#### RECORD SET ####

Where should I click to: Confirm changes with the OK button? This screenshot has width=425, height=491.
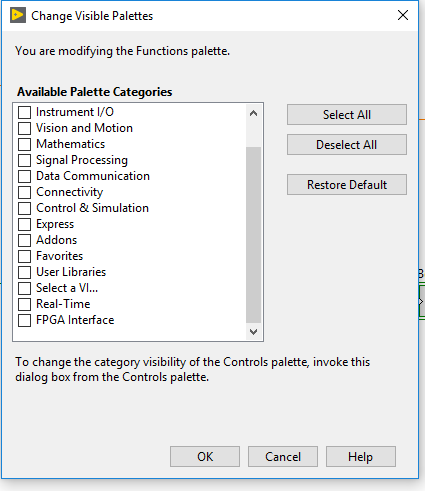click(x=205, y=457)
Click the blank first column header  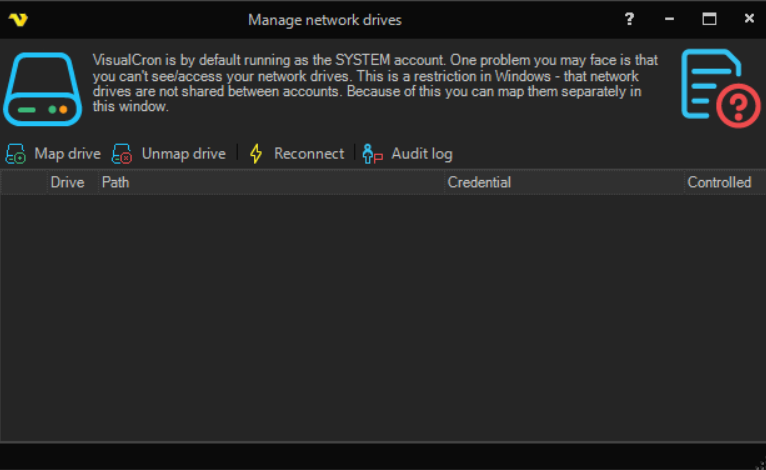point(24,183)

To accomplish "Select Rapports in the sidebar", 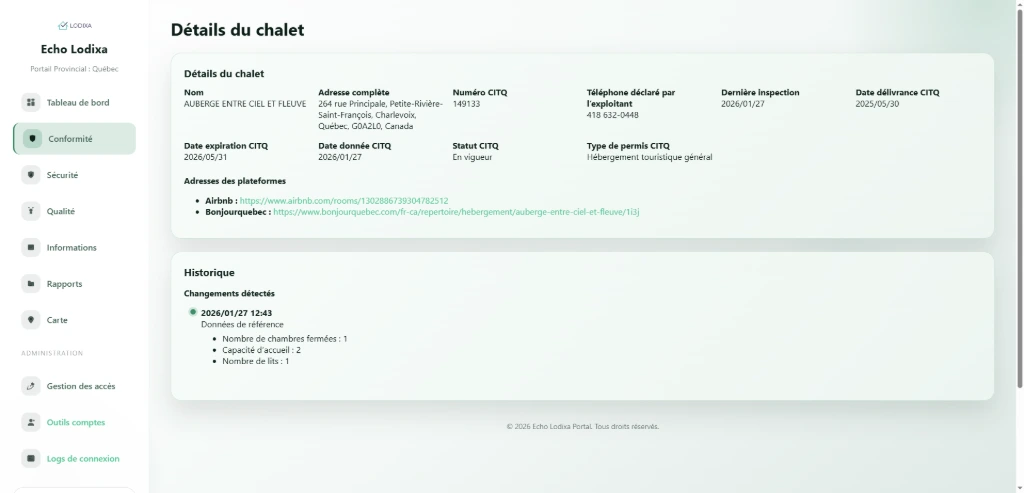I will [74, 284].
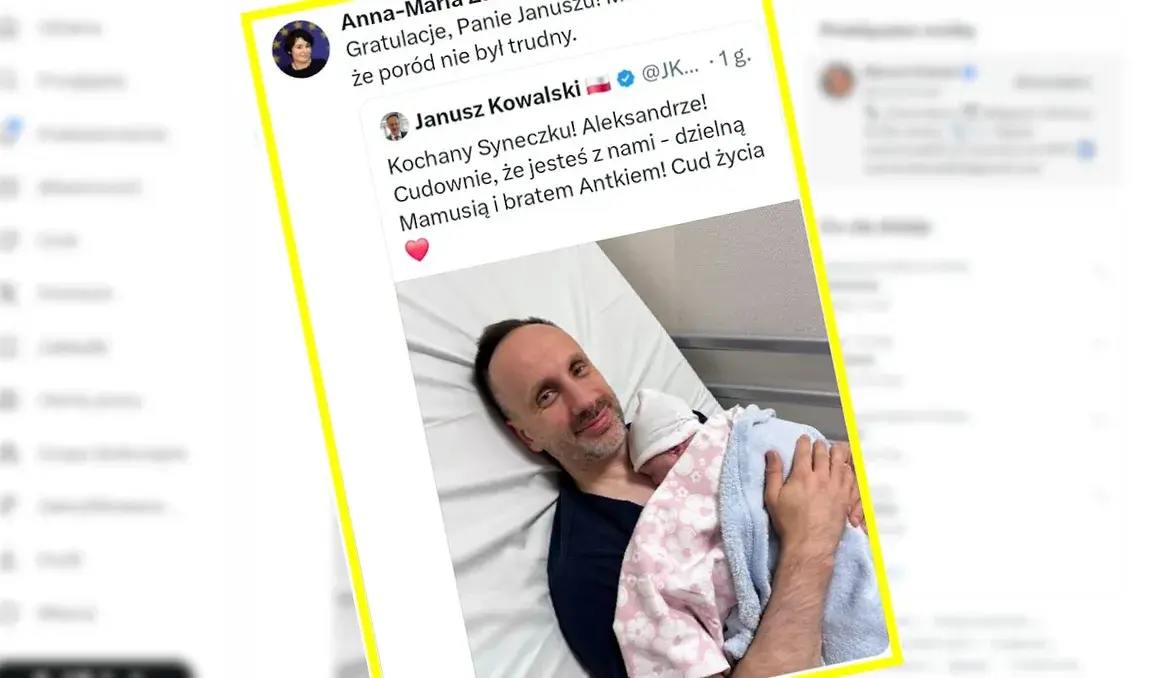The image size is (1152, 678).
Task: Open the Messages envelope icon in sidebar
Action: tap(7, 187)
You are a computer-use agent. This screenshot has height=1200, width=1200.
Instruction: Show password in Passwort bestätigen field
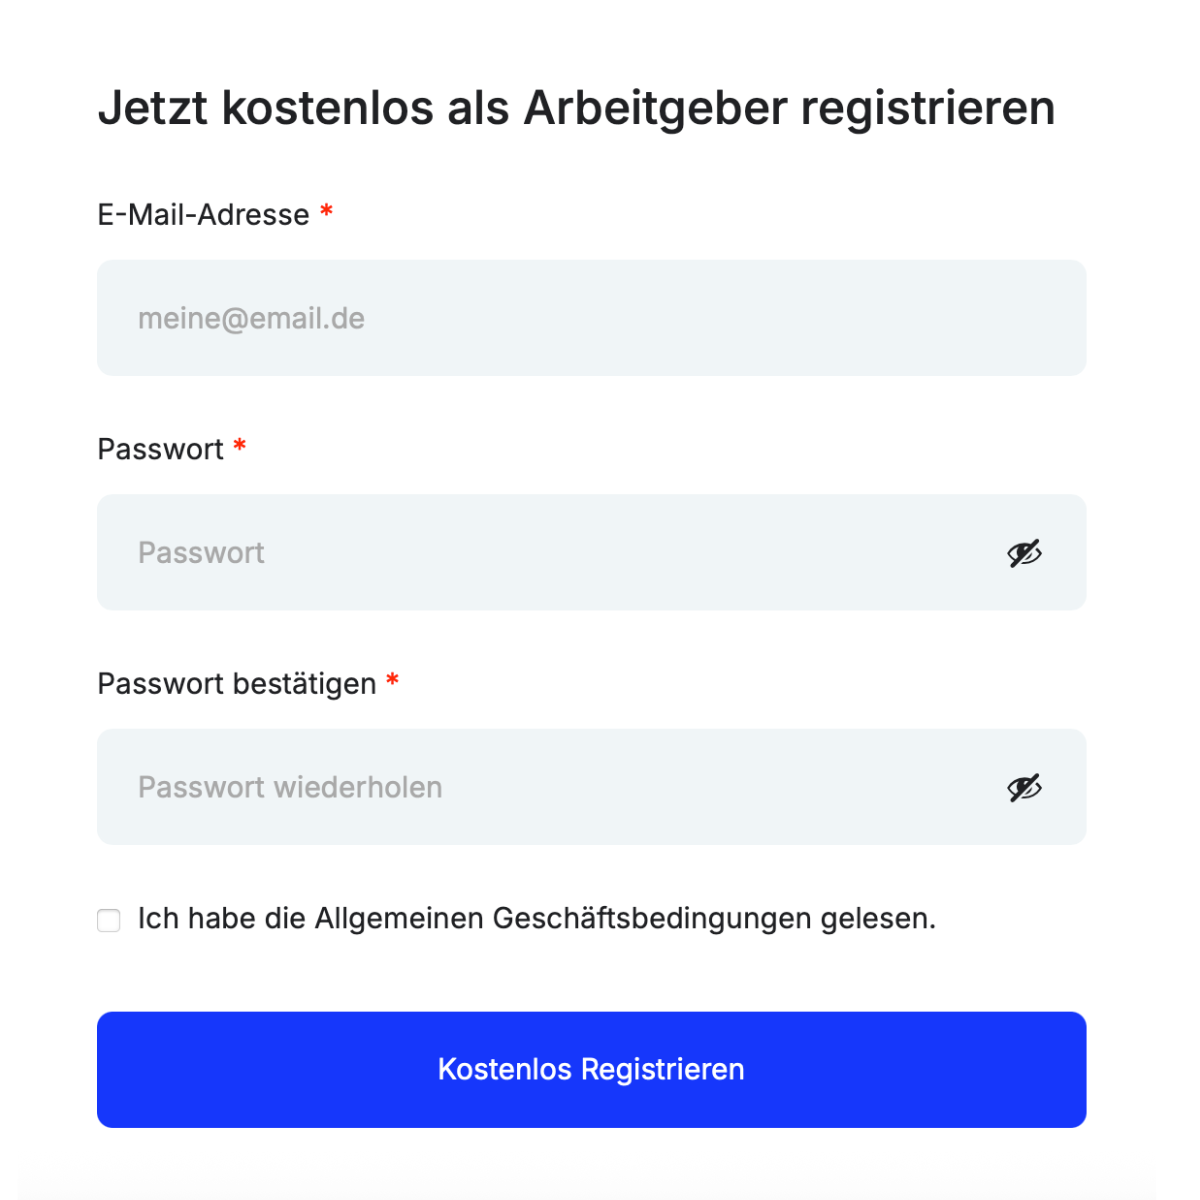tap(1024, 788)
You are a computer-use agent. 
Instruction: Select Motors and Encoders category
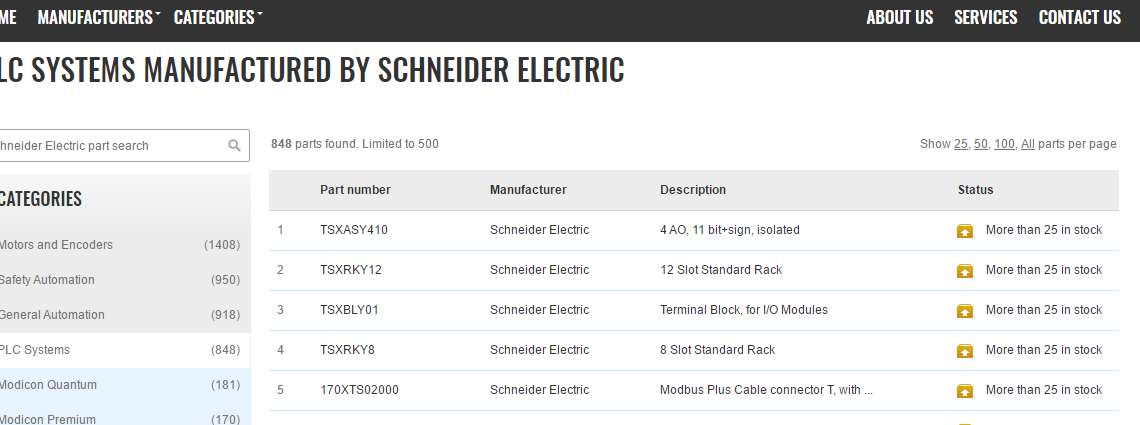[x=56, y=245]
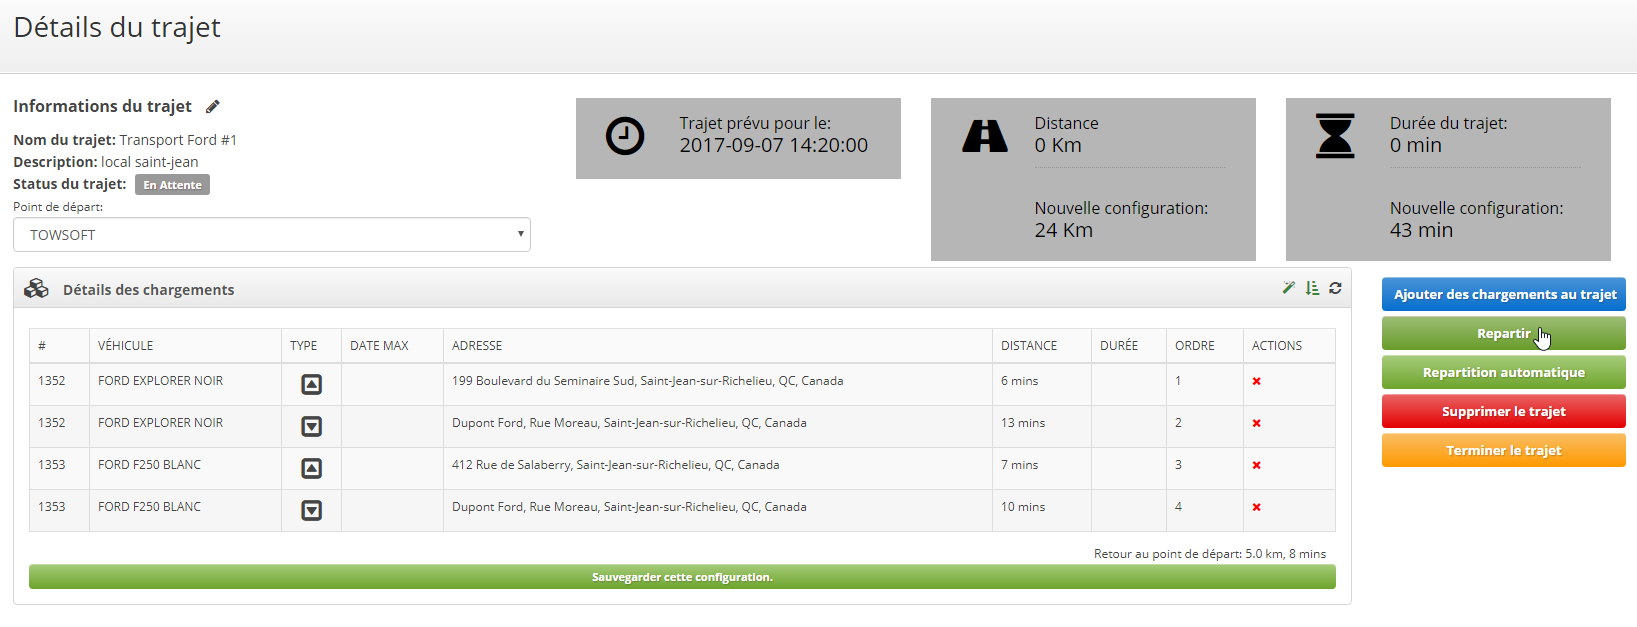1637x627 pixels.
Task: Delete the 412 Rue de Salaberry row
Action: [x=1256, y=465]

####

WORK INSTRUCTIONS
Wherever the string "computer" appears in the records, copy the whole line.

RESPONSE AREA
You are a computer-use agent. This screenshot has height=1200, width=1200.
You are a computer-use agent. 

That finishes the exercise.